-- Begin Material supplied --
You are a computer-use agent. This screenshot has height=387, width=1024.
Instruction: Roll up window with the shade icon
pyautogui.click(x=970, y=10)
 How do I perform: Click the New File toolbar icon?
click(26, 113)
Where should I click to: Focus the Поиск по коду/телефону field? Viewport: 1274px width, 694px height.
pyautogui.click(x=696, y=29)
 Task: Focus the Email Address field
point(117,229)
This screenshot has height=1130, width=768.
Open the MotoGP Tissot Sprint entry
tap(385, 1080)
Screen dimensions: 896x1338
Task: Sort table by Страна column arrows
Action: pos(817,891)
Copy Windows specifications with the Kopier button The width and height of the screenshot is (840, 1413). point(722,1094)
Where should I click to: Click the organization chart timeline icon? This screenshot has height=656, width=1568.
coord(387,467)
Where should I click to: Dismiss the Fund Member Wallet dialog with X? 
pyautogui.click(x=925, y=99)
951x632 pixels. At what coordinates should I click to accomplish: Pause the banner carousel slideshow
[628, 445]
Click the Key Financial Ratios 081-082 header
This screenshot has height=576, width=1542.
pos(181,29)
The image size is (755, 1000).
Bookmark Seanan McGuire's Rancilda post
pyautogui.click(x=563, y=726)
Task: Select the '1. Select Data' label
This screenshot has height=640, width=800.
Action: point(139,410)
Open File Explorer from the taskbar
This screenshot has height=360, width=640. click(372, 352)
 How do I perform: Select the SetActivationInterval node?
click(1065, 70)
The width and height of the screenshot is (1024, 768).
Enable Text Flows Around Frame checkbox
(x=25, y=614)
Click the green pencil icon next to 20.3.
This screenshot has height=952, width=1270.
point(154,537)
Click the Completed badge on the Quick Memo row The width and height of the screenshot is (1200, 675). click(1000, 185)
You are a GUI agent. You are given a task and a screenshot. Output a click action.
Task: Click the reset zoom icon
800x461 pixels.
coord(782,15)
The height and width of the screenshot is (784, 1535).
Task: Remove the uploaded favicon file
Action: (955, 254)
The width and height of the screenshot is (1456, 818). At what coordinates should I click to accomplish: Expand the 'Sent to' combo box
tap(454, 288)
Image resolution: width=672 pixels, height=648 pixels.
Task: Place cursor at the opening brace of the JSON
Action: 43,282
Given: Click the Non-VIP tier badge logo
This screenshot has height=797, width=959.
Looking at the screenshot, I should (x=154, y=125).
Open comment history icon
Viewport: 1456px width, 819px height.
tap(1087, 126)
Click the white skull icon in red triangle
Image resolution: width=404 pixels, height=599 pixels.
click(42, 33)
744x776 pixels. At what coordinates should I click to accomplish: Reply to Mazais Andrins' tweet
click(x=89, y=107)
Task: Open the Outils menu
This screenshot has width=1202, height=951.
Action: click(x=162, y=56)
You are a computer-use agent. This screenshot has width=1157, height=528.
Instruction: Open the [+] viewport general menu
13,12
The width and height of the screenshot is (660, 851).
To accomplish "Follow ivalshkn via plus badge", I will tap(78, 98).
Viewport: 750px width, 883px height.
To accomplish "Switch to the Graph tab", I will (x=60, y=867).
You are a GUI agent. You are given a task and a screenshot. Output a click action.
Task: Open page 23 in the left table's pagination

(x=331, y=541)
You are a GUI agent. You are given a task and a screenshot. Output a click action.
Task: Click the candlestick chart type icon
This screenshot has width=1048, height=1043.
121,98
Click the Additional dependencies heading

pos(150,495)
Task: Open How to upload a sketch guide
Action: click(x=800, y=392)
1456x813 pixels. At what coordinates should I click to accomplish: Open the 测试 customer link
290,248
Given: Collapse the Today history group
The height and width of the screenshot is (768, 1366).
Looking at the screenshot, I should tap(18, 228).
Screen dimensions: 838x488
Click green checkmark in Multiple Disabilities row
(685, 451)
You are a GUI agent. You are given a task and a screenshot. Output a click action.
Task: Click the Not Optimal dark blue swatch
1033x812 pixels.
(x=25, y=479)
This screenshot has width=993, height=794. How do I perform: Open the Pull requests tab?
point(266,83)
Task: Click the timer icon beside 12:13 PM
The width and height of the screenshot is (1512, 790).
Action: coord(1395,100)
-- End Material supplied --
▶ _Task details_:
Copy every line of the material above word for word.

▶ _Finished answer_:
You are a computer-use agent. This screenshot has height=387, width=1024.
Instruction: Roll up window with the shade icon
pyautogui.click(x=970, y=10)
 How do I perform: Click the New File toolbar icon?
click(26, 113)
Where should I click to: Focus the Поиск по коду/телефону field? Viewport: 1274px width, 694px height.
pyautogui.click(x=696, y=29)
 Task: Focus the Email Address field
point(117,229)
This screenshot has height=1130, width=768.
Open the MotoGP Tissot Sprint entry
tap(385, 1080)
Screen dimensions: 896x1338
Task: Sort table by Страна column arrows
Action: pos(817,891)
Copy Windows specifications with the Kopier button The width and height of the screenshot is (840, 1413). point(722,1094)
Where should I click to: Click the organization chart timeline icon? This screenshot has height=656, width=1568.
coord(387,467)
Where should I click to: Dismiss the Fund Member Wallet dialog with X? 
pyautogui.click(x=925, y=99)
951x632 pixels. At what coordinates should I click to accomplish: Pause the banner carousel slideshow
[628, 445]
Click the Key Financial Ratios 081-082 header
This screenshot has height=576, width=1542.
pos(181,29)
The image size is (755, 1000).
Bookmark Seanan McGuire's Rancilda post
pyautogui.click(x=563, y=726)
Task: Select the '1. Select Data' label
This screenshot has height=640, width=800.
Action: point(139,410)
Open File Explorer from the taskbar
This screenshot has height=360, width=640. click(372, 352)
 How do I perform: Select the SetActivationInterval node?
click(1065, 70)
The width and height of the screenshot is (1024, 768).
Enable Text Flows Around Frame checkbox
(x=25, y=614)
Click the green pencil icon next to 20.3.
This screenshot has height=952, width=1270.
point(154,537)
Click the Completed badge on the Quick Memo row The width and height of the screenshot is (1200, 675). click(1000, 185)
You are a GUI agent. You are given a task and a screenshot. Output a click action.
Task: Click the reset zoom icon
800x461 pixels.
coord(782,15)
The height and width of the screenshot is (784, 1535).
Task: Remove the uploaded favicon file
Action: (955, 254)
The width and height of the screenshot is (1456, 818). At what coordinates should I click to accomplish: Expand the 'Sent to' combo box
tap(454, 288)
Image resolution: width=672 pixels, height=648 pixels.
Task: Place cursor at the opening brace of the JSON
Action: 43,282
Given: Click the Non-VIP tier badge logo
This screenshot has height=797, width=959.
Looking at the screenshot, I should (x=154, y=125).
Open comment history icon
Viewport: 1456px width, 819px height.
tap(1087, 126)
Click the white skull icon in red triangle
Image resolution: width=404 pixels, height=599 pixels.
click(42, 33)
744x776 pixels. At what coordinates should I click to accomplish: Reply to Mazais Andrins' tweet
click(x=89, y=107)
Task: Open the Outils menu
This screenshot has width=1202, height=951.
Action: click(x=162, y=56)
You are a computer-use agent. This screenshot has width=1157, height=528.
Instruction: Open the [+] viewport general menu
13,12
The width and height of the screenshot is (660, 851).
To accomplish "Follow ivalshkn via plus badge", I will tap(78, 98).
Viewport: 750px width, 883px height.
To accomplish "Switch to the Graph tab", I will (x=60, y=867).
You are a GUI agent. You are given a task and a screenshot. Output a click action.
Task: Open page 23 in the left table's pagination

(x=331, y=541)
You are a GUI agent. You are given a task and a screenshot. Output a click action.
Task: Click the candlestick chart type icon
This screenshot has width=1048, height=1043.
121,98
Click the Additional dependencies heading

pos(150,495)
Task: Open How to upload a sketch guide
Action: click(x=800, y=392)
1456x813 pixels. At what coordinates should I click to accomplish: Open the 测试 customer link
290,248
Given: Collapse the Today history group
The height and width of the screenshot is (768, 1366).
Looking at the screenshot, I should tap(18, 228).
Screen dimensions: 838x488
Click green checkmark in Multiple Disabilities row
(685, 451)
You are a GUI agent. You are given a task and a screenshot. Output a click action.
Task: Click the Not Optimal dark blue swatch
1033x812 pixels.
(x=25, y=479)
This screenshot has width=993, height=794. How do I perform: Open the Pull requests tab?
point(266,83)
Task: Click the timer icon beside 12:13 PM
The width and height of the screenshot is (1512, 790).
Action: coord(1395,100)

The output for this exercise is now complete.